::: Provided text :::

Server optimization

Introduction

In most server applications there is a set of resources that can be optimized:

CPU
Memory
Network

And there are a common set of metrics that can be used to measure application performance:

Latency
Throughput

Node.js with Server-Side Rendering have some specifics:

Node.js is single-threaded and doesn't like long blocking tasks
SSR unfortunately is long blocking task

SSR especially suffer for CPU limits in Kubernetes clusters - https://medium.com/pipedrive-engineering/how-we-choked-our-kubernetes-nodejs-services-932acc8cc2be

This guide will contain a set of recommended optimizations to make your application faster and more reliable in all self-hosted environments:

K8s limits
Request Limiter
Semi space size
Agent keepAlive
libuv threads
DNS resolve cache

Optimizations

K8s limits

TL;DR: provide 1000m - 1150m CPU limit/request, run Node.js with --max-old-space-size=(0.75% * memory.limit) parameter

Low CPU limits can significantly slow down your application response time because of CPU throttling. More information why:

Node.js is single-threaded, but can use multiple threads for Garbage Collector or DNS resolve. Because of that, optimal configuration is 1150m CPU limit/request. Minimal recommended configuration is 1000m CPU limit/request.

There is a one disadvantage - with this CPU limits, if you maintain a sufficient number of instances with good latency and throughput, you may experience poor CPU utilization. Nevertheless, this represents a trade-off between effective CPU usage and low latency.

With memory limits, to optimize memory optimization and prevent OOM failures, you need to pass --max-old-space-size parameter to Node.js options.

As a start, you can calculate size by the following formula: 0.75 * memory.limit, or 75% of current container memory limit. Then you can run benchmark and monitor application metrics for a long time, and try to find optimal value. This is recommendation from Node.js Best Practices guide.

::: Excerpted data :::

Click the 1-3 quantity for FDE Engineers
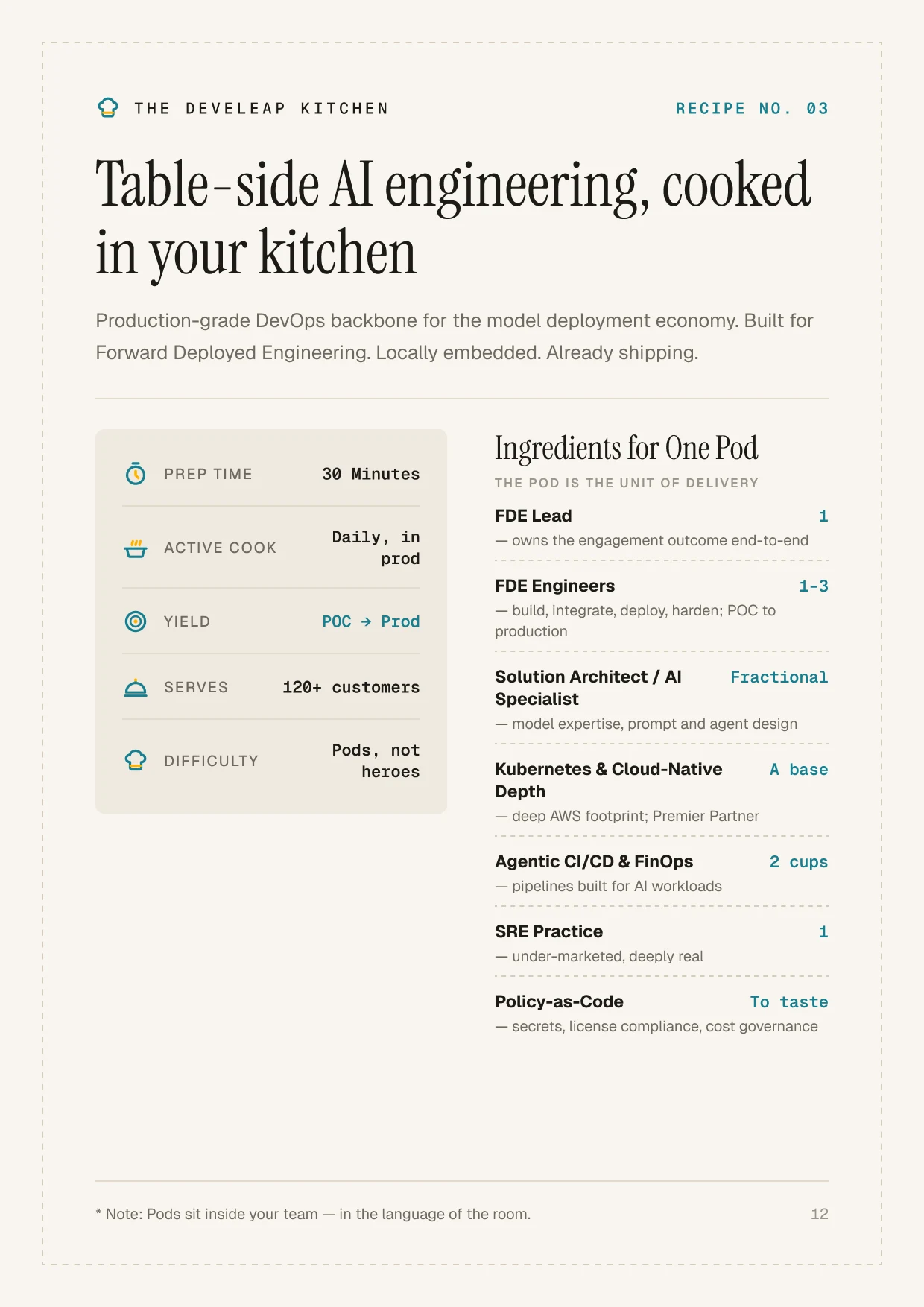 [814, 586]
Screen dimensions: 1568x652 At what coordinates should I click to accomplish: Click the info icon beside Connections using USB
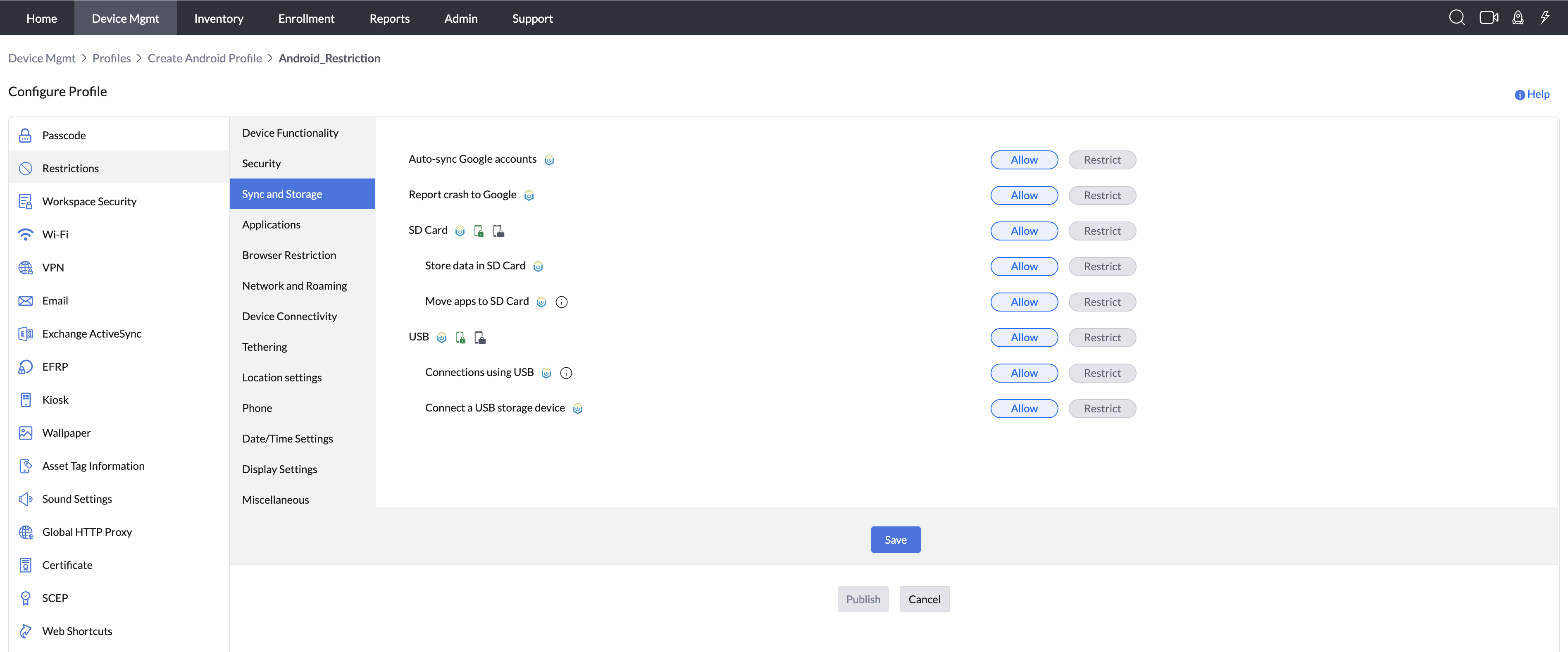click(565, 373)
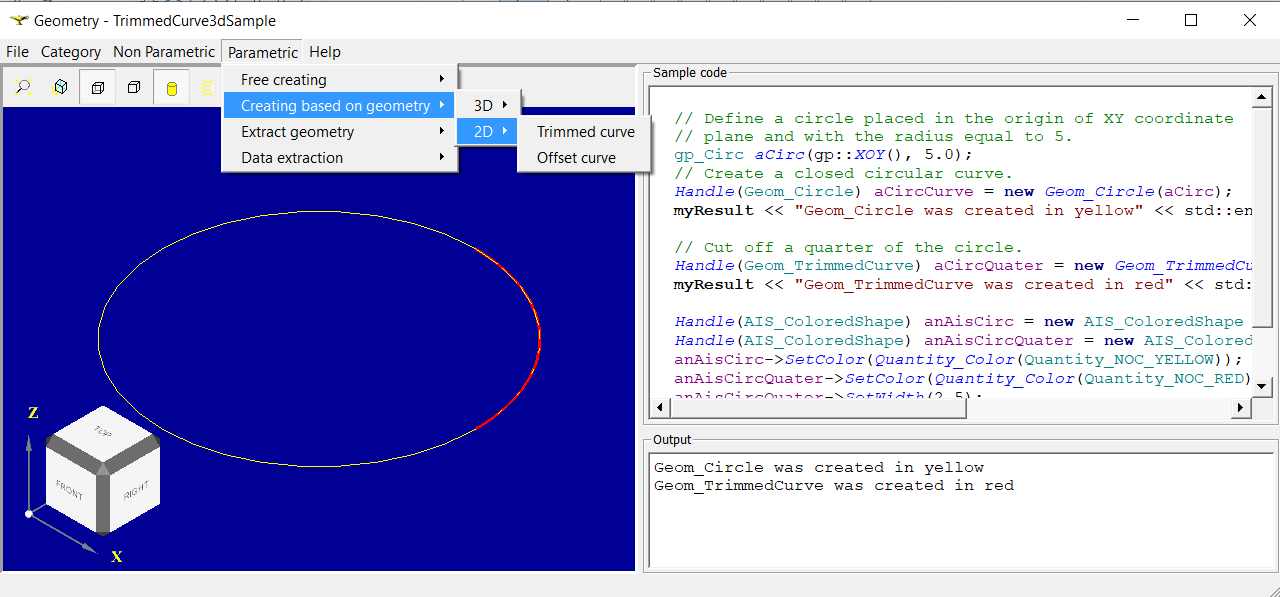Click the sample code horizontal scrollbar right arrow

(x=1241, y=408)
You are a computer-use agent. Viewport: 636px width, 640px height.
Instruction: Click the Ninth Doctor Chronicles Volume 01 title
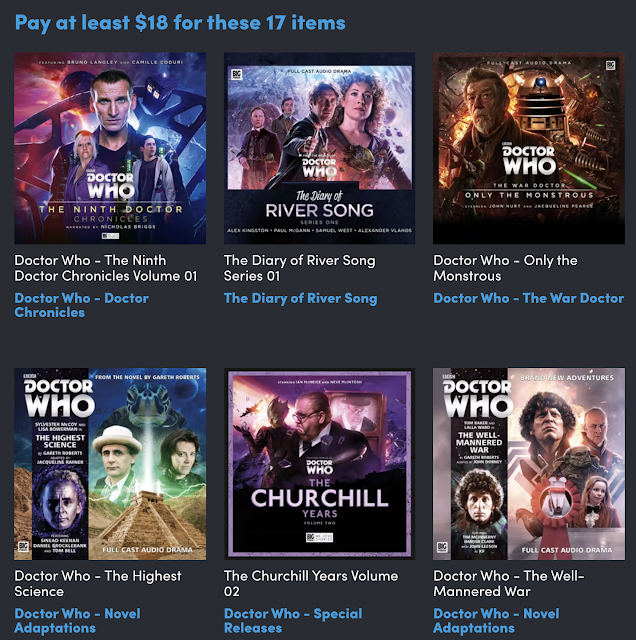point(106,268)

:::

In the server optimization text, what CPU limit/request is given as the optimal configuration?

1150m CPU limit/request.